Social Service Programs

  • Provides $350 million in total funding for Home Illinois, a program aimed at the prevention of homelessness, providing crisis response, expanding housing support, and increasing job opportunities for the homeless.
  • Department of Children and Family Services (DCFS): continues rate reform for private sector providers; focuses on protecting DCFS workers; funding to hire 192 staff to support caseloads; a $41 million increase for the rollout of the Child Welfare Information System; $30 million for the Level of Care Support Services capital grants; and $2 million for 130 additional scholarship awards.
  • Department of Human Services: proposes a $200 million increase for developmental disability services; a $50 million increase for TANF; funding for the Children’s Behavioral Health Transformation; and supports mental health.
  • Healthcare and Family Services: includes a 1.2 percent growth for Medicaid liability; adapts to the end of the public health emergency; funds an increase in reimbursement rates for providers; raises the asset limit for seniors; and directs funding to grow the healthcare workforce.
  • Other recommendations include: $45 million for public health IT improvements; $8.5 million to respond to unexpected public health threats; $7 million to improve public health communications; increased funding for the Community Care Program for seniors; an $8 million increase for the home-delivered meals program; $28.5 million to help open a Chicago veterans’ home; and partnering with DHS to assess the mental health needs of veterans.
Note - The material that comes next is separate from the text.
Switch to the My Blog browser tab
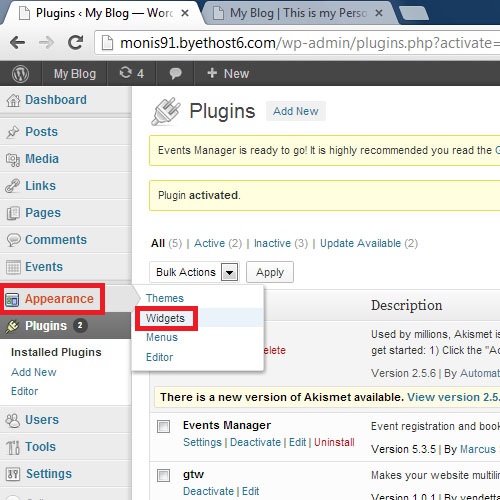 tap(298, 13)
Public Safety and Violence Prevention

  • State Police: includes funding for 200 additional troopers, the Decatur Forensic laboratory, and motor vehicle and body camera cloud storage.
  • Emergency Management Agency: provides additional funding for the Illinois Nonprofit Security Grant Program, maintains funding for the Safe2Help tip line, and includes a risk analysis of 12 levees adjacent to the Mississippi River.
  • Department of Corrections: provides funds to hire staff and reduce reliance on overtime, expand a construction workforce training program, make nutritional improvements at correctional facilities, and increase IT investments.
  • Law Enforcement Training Standards Board: funds camera grants to local law enforcement and allocates funds for recruitment and retention of officers.
  • Also provides funding to various state agencies to support violence prevention.

Economic Development

  • Recommendations include continued funding for core initiatives; seeding the Illinois Grocery Initiative to address food insecurity; supporting the Social Equity Cannabis Loan program; incentivizing minority-owned business retention; creating a new office of outdoor recreation; and funding capital grants.

Environmental and Natural Resources

  • Department of Natural Resources: includes funding to support department activities, Open Space Lands Acquisition and Development Grants, blocking invasive carp species, and flood hazard mitigation.
  • Environmental Protection Agency: Directs federal funds to household energy efficiency rebates, water infrastructure programs, lead service line replacement, and air permitting and inspection activities. Also funds electric vehicle rebates.